Customizing Completions

Provide custom shell completions for your command-line tool’s arguments and options.

CustomizingCompletions.md

Overview

ArgumentParser provides default completions for any types that it can. For example, an @Option property that is a CaseIterable type will automatically have the correct values as completion suggestions.

When declaring an option or argument, you can customize the completions that are offered by specifying a CompletionKind. With this completion kind you can specify that the value should be a file, a directory, or one of a list of strings:

struct Example: ParsableCommand {
    @Option(help: "The file to read from.", completion: .file())
    var input: String

    @Option(help: "The output directory.", completion: .directory)
    var outputDir: String

    @Option(help: "The preferred file format.", completion: .list(["markdown", "rst"]))
    var format: String

    enum CompressionType: String, CaseIterable, ExpressibleByArgument {
        case zip, gzip
    }

    @Option(help: "The compression type to use.")
    var compression: CompressionType
}

The generated completion script will suggest only file names for the --input option, only directory names for --output-dir, and only the strings markdown and rst for --format. The --compression option uses the default completions for a CaseIterable type, so the completion script will suggest zip and gzip.

You can define the default completion kind for custom ExpressibleByArgument types by implementing defaultCompletionKind.
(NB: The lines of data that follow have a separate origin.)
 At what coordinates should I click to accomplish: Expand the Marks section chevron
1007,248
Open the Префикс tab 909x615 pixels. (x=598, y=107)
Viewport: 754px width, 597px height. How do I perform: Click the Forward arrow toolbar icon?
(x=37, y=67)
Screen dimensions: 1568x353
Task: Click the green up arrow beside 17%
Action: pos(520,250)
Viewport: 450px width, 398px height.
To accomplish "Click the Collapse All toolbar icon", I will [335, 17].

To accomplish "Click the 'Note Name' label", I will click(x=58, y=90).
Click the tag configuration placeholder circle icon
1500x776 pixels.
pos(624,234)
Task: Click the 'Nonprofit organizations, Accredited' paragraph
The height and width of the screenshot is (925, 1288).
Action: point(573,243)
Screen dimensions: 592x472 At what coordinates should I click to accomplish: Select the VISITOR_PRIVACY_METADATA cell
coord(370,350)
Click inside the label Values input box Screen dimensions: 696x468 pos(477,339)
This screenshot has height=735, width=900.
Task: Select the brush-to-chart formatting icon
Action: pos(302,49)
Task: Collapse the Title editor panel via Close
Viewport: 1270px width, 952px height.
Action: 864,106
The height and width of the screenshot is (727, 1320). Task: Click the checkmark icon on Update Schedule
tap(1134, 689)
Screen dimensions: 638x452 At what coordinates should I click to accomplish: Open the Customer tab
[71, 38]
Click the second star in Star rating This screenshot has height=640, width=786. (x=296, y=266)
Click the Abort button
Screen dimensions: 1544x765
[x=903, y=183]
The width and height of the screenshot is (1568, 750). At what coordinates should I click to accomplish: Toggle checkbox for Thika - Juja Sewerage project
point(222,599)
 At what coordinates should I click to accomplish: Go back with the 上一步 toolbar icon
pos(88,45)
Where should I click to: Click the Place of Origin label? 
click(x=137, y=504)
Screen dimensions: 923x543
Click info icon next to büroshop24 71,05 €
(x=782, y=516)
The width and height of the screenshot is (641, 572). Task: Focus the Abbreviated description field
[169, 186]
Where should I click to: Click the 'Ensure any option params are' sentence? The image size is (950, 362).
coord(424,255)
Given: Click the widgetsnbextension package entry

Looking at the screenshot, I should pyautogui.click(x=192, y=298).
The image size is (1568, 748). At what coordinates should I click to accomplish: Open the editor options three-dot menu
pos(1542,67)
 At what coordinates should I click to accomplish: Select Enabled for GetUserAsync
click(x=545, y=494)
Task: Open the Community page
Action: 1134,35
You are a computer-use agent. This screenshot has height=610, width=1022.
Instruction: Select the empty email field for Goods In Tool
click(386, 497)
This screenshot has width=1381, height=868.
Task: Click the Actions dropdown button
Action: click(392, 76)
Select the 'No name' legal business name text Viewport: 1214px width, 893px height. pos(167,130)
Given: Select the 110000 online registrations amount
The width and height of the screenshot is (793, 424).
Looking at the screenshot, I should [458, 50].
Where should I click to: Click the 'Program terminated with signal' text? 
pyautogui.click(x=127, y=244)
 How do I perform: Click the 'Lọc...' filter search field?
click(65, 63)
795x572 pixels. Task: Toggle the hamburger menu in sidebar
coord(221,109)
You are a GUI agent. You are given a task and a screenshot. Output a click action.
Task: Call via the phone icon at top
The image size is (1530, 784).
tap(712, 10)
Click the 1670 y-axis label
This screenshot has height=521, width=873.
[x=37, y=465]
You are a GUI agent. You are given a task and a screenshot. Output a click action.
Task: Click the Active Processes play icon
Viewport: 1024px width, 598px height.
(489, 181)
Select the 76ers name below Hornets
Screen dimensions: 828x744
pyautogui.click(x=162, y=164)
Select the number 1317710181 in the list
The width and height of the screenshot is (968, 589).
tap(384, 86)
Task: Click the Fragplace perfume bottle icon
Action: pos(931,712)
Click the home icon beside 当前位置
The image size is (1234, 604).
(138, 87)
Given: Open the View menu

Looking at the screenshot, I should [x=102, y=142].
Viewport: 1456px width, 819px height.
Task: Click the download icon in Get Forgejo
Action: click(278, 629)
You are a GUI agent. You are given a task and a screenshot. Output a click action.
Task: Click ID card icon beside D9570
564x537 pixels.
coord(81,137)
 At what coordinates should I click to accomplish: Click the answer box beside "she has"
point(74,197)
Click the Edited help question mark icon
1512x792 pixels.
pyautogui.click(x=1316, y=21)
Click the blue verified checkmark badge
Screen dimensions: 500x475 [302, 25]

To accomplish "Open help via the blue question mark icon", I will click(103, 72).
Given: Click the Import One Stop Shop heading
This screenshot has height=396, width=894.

For example, any arguments or options with this File type will automatically use files for completions:

struct File: Hashable, ExpressibleByArgument {
    var path: String
    
    init?(argument: String) {
        self.path = argument
    }
    
    static var defaultCompletionKind: CompletionKind {
        .file()
    }
}

For even more control over the suggested completions, you can specify a function that will be called during completion by using the .custom completion kind.

func listExecutables(_ arguments: [String]) -> [String] {
    // Generate the list of executables in the current directory
}

struct SwiftRun {
    @Option(help: "The target to execute.", completion: .custom(listExecutables))
    var target: String?
}

In this example, when a user requests completions for the --target option, the completion script runs the SwiftRun command-line tool with a special syntax, calling the listExecutables function with an array of the arguments given so far.